• Problem: From the data underneath, reproduce exactly the stretch that begins at the line with "بکاپ گیری از SQL" and ends after the line with "نکات کلیو Cleaving".

[Saved data entries]
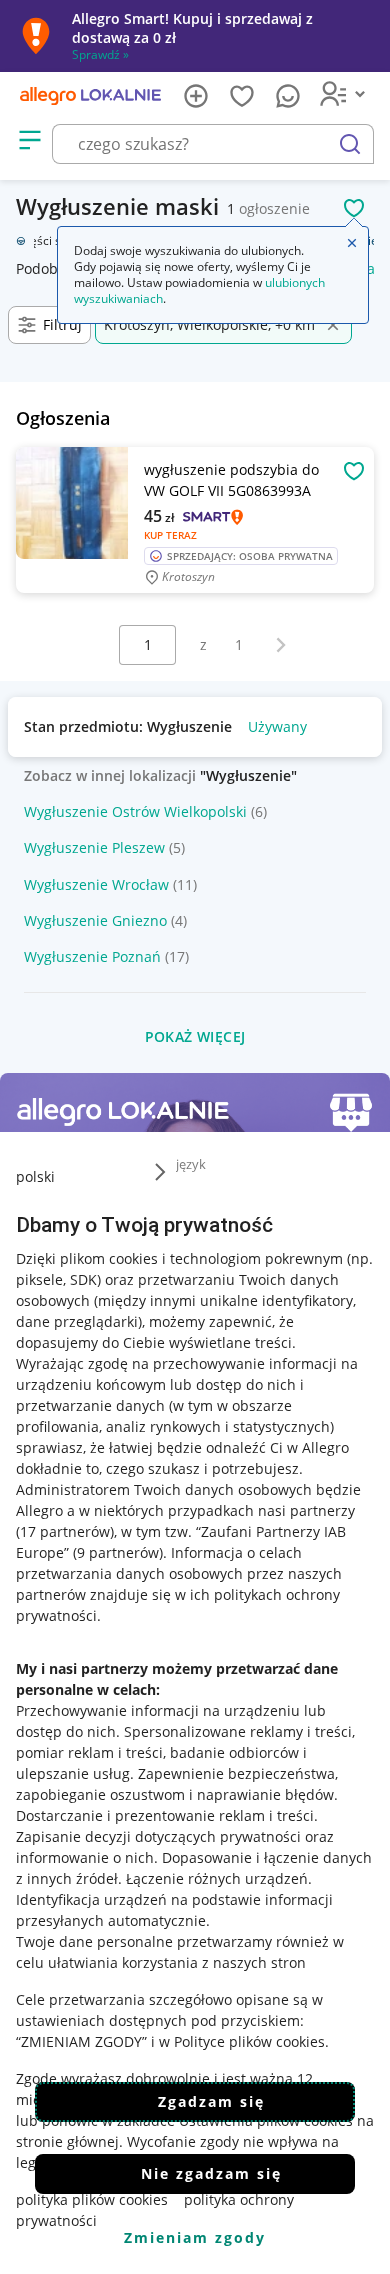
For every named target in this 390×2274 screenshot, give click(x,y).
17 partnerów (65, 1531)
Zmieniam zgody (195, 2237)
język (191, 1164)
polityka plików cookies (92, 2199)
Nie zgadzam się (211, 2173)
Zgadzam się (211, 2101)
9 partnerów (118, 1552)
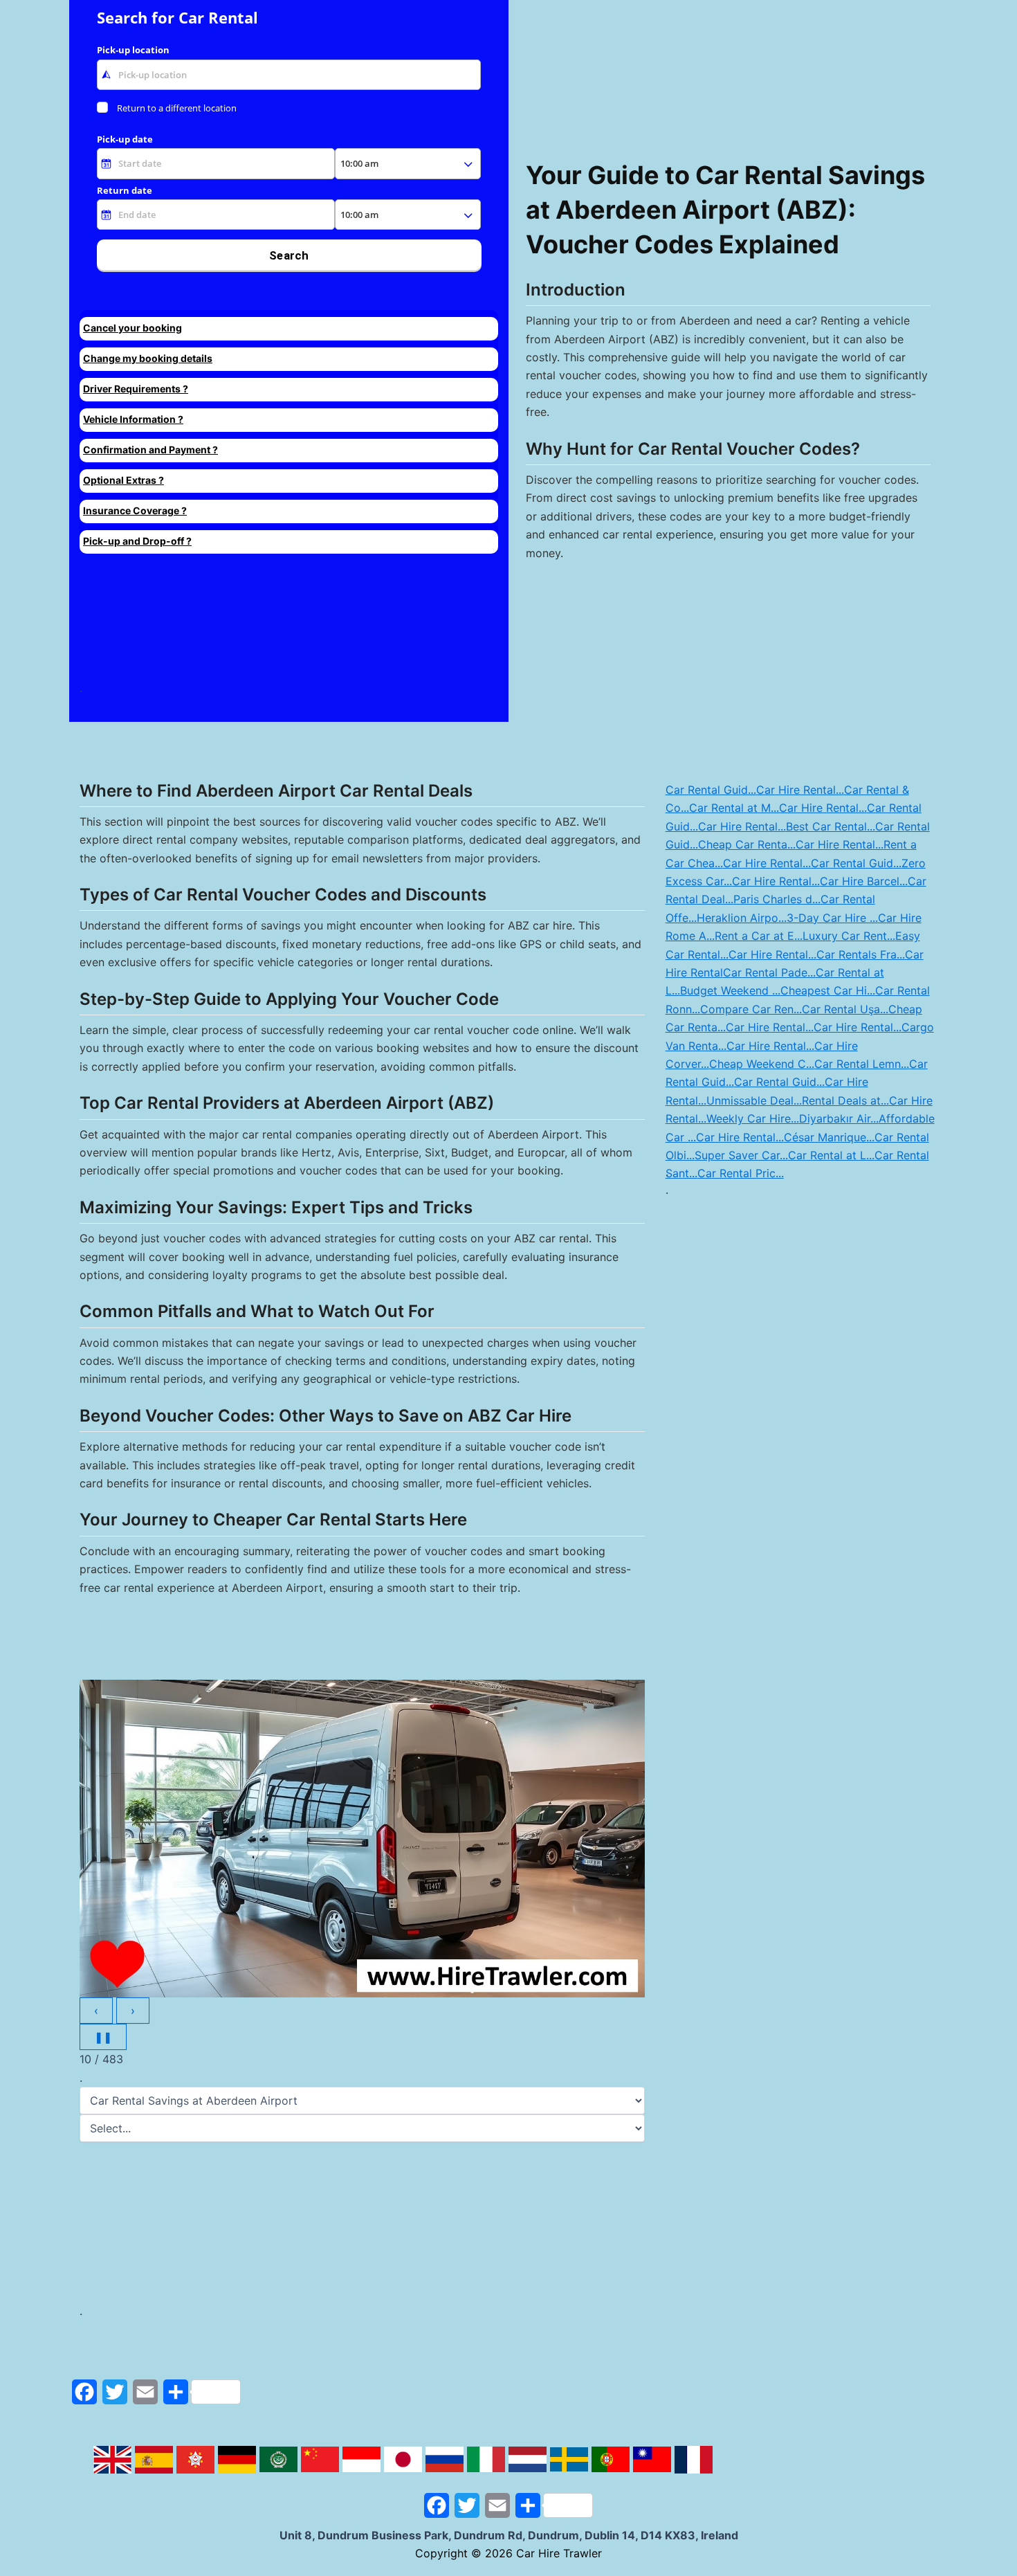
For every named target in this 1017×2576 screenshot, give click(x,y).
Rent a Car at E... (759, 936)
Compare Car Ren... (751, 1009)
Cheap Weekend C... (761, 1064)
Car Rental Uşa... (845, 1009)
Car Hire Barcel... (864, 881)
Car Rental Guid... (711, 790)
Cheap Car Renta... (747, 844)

--

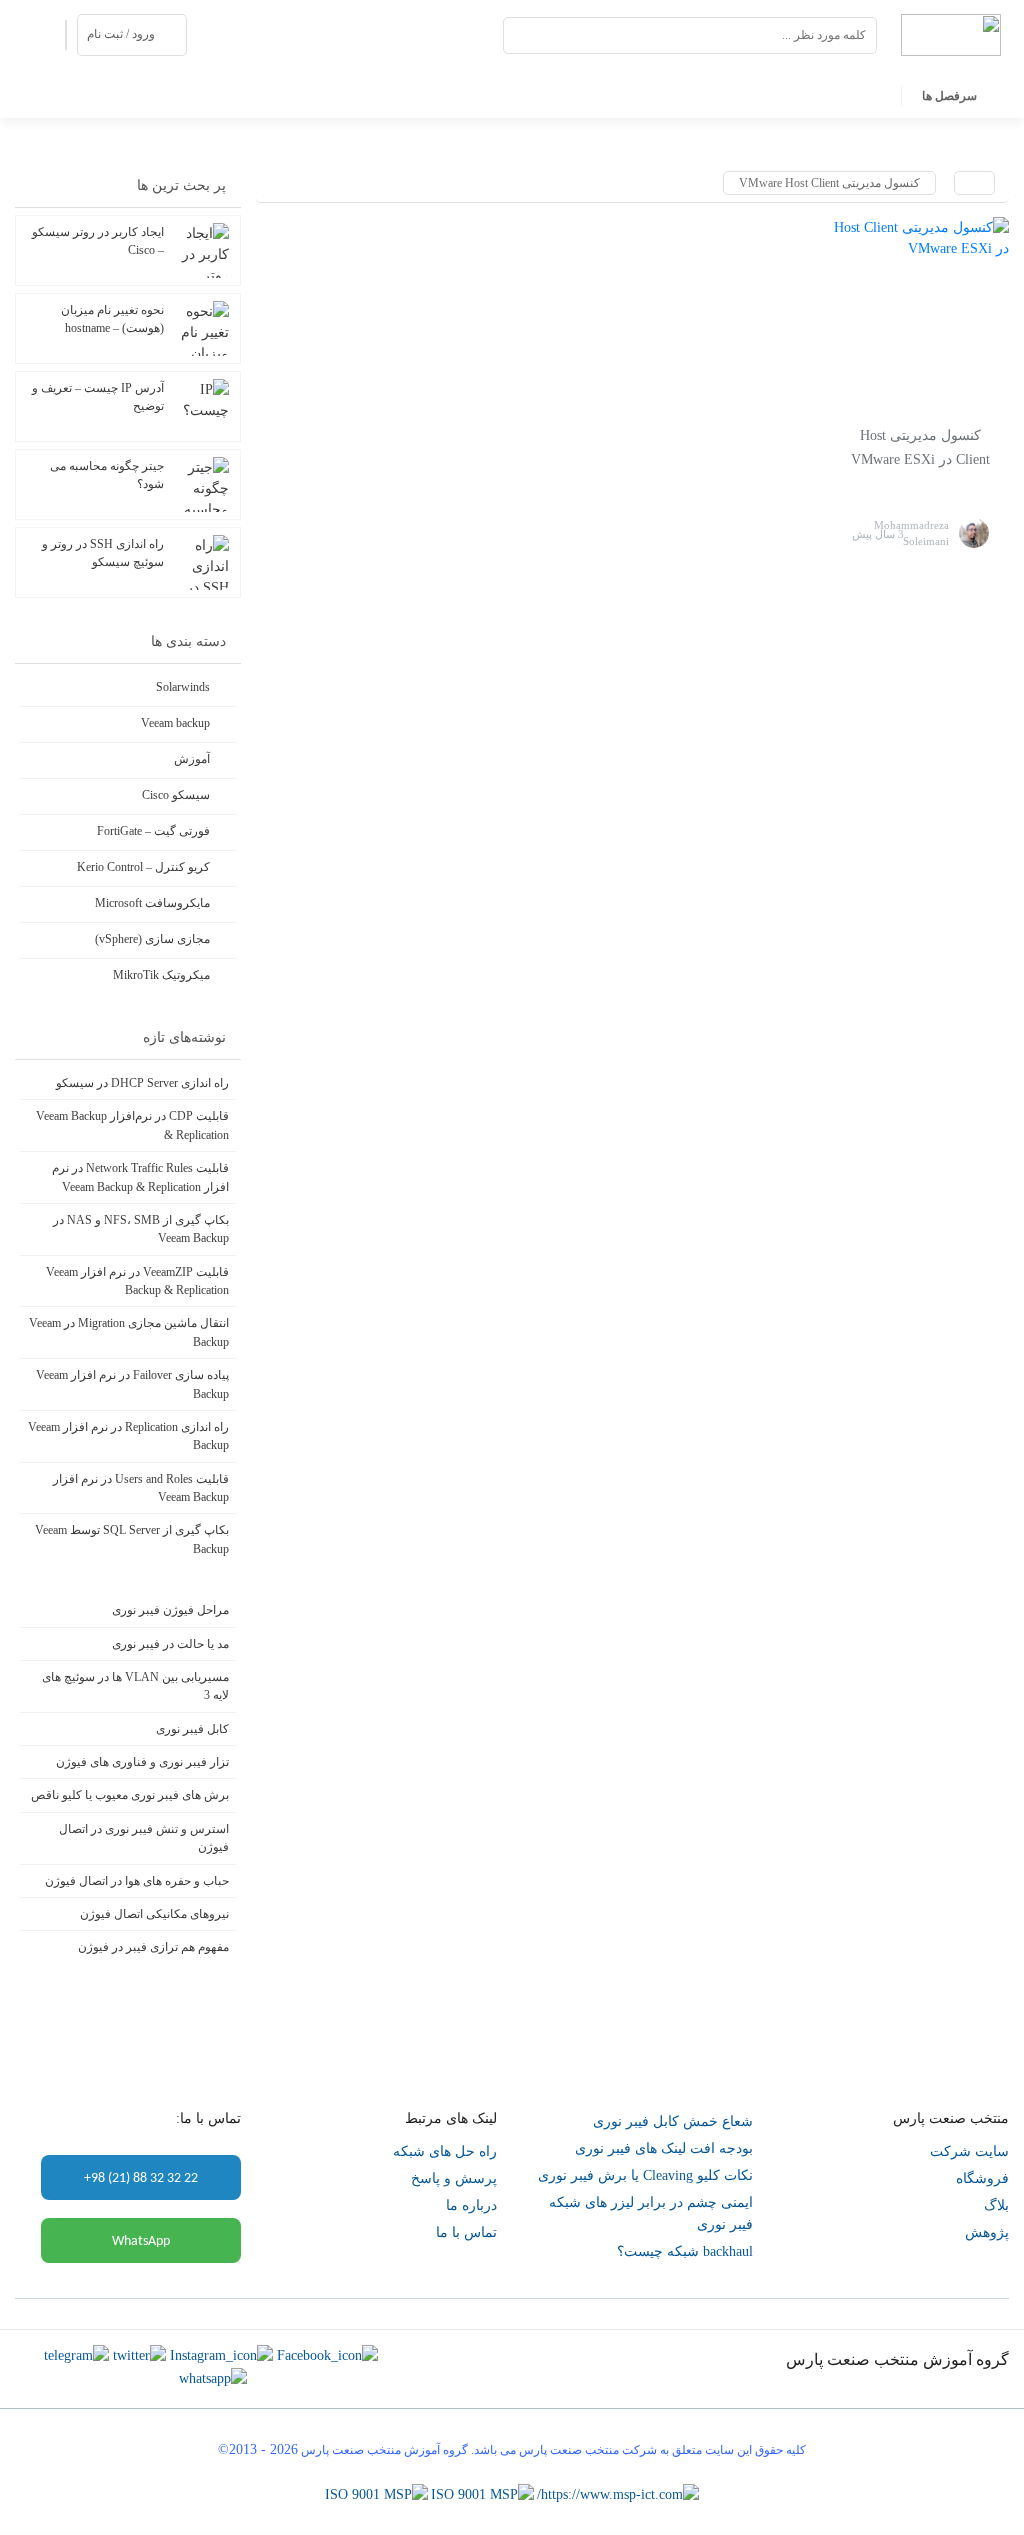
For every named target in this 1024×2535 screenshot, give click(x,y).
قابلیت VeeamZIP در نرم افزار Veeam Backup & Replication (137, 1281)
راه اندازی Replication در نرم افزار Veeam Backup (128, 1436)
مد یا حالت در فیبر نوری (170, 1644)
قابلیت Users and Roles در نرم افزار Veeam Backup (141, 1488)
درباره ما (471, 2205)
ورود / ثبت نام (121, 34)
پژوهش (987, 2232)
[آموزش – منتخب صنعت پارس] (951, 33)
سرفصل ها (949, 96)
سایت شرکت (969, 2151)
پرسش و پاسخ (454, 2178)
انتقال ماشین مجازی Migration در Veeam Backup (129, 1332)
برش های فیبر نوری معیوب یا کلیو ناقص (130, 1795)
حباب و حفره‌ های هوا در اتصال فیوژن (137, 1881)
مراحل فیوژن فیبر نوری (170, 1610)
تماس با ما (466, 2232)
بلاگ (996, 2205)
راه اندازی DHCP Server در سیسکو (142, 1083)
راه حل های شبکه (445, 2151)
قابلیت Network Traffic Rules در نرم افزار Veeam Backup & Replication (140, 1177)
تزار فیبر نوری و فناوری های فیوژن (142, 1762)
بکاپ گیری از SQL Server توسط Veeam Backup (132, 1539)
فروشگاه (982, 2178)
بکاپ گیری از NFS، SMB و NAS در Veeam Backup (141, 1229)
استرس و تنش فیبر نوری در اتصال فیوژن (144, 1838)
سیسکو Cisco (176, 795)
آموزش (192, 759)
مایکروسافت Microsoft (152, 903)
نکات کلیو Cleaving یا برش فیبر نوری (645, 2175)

• Expected answer:
بکاپ گیری از SQL Server توسط Veeam Backup (132, 1539)
فروشگاه (982, 2178)
بکاپ گیری از NFS، SMB و NAS در Veeam Backup (141, 1229)
استرس و تنش فیبر نوری در اتصال فیوژن (144, 1838)
سیسکو Cisco (176, 795)
آموزش (192, 759)
مایکروسافت Microsoft (152, 903)
نکات کلیو Cleaving یا برش فیبر نوری (645, 2175)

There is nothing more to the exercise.